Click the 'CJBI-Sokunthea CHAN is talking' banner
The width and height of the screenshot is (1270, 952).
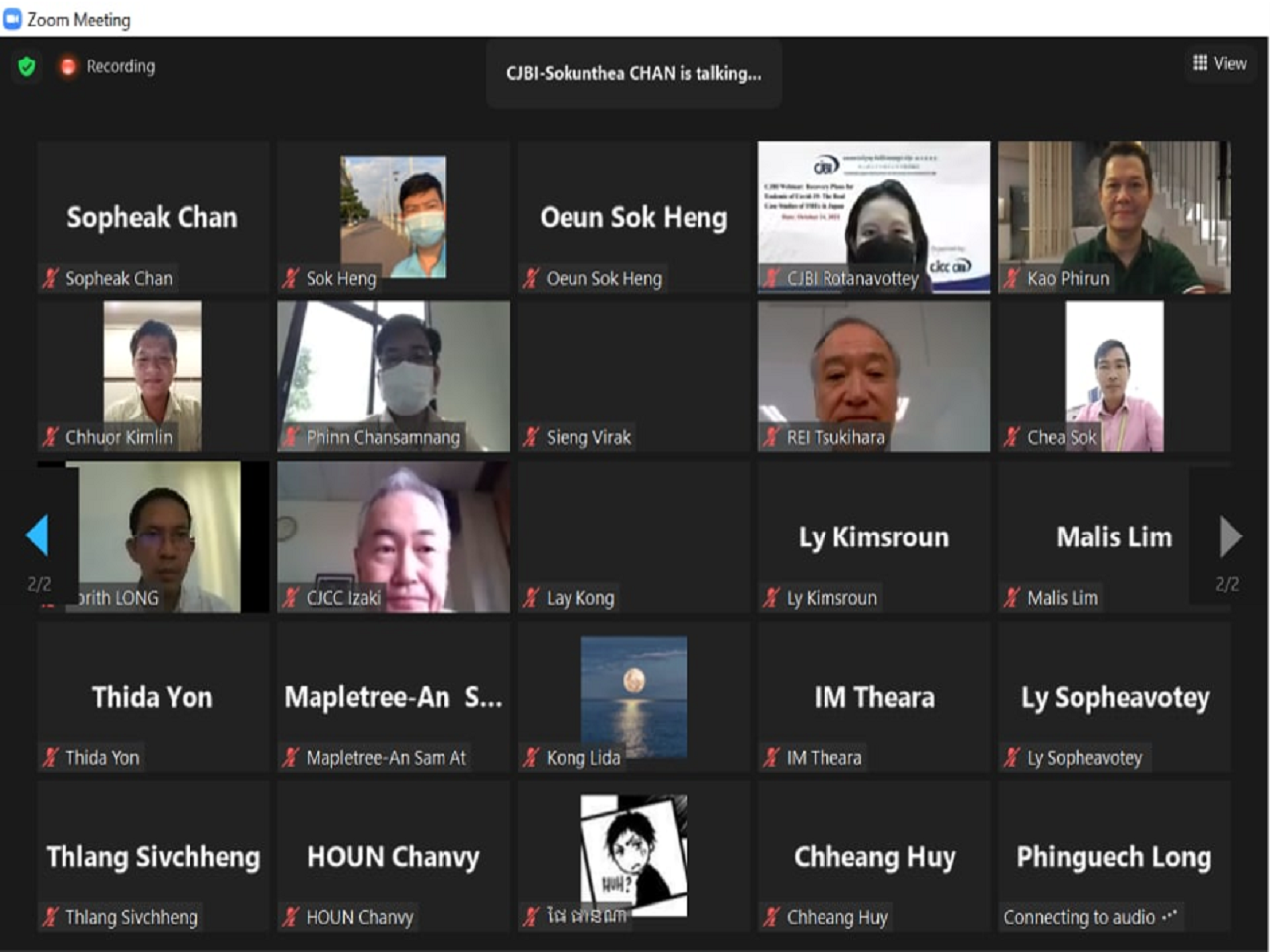point(633,73)
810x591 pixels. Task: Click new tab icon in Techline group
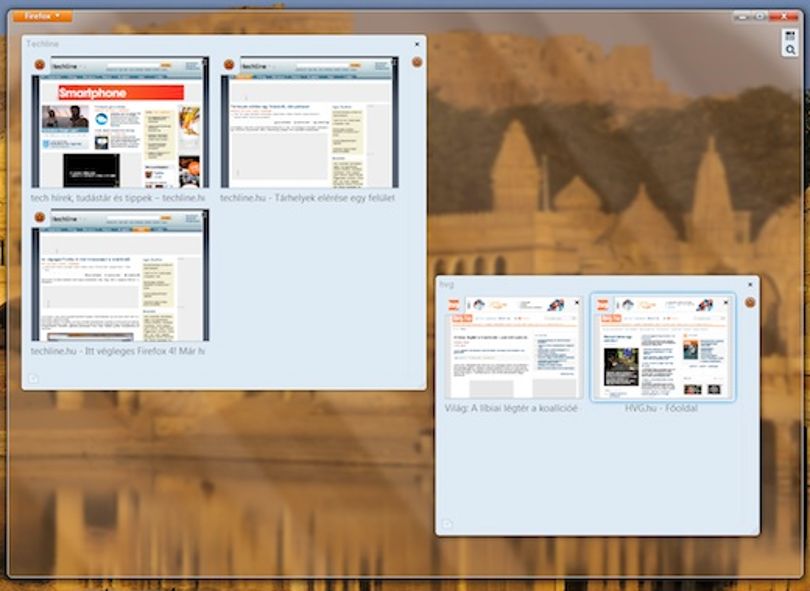point(34,379)
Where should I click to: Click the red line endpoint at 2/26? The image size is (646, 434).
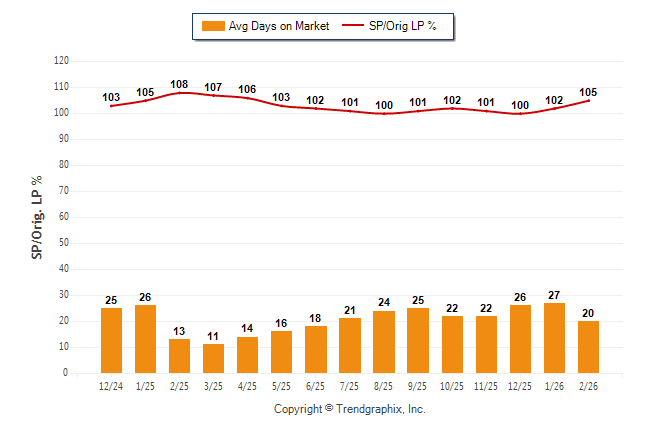point(588,100)
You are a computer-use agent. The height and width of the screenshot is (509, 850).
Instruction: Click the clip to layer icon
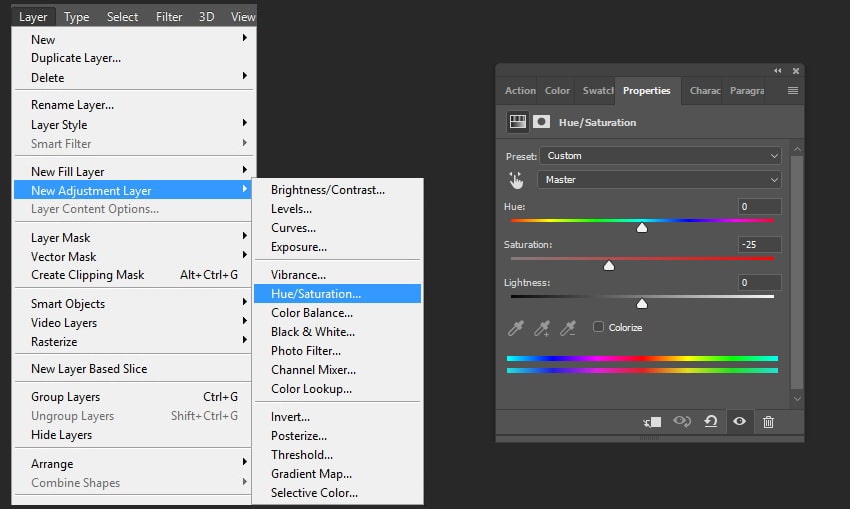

* * * * * * *

_Your goal_: In the records above, find the line containing "810x591 pixels. Task: Click" and restate it and every line after it word for word, all pictures excluded.

_Task answer_:
810x591 pixels. Task: Click new tab icon in Techline group
point(34,379)
Where should I click to: Click the red line endpoint at 2/26? The image size is (646, 434).
point(588,100)
You are a computer-use agent. The height and width of the screenshot is (509, 850).
Instruction: Click the clip to layer icon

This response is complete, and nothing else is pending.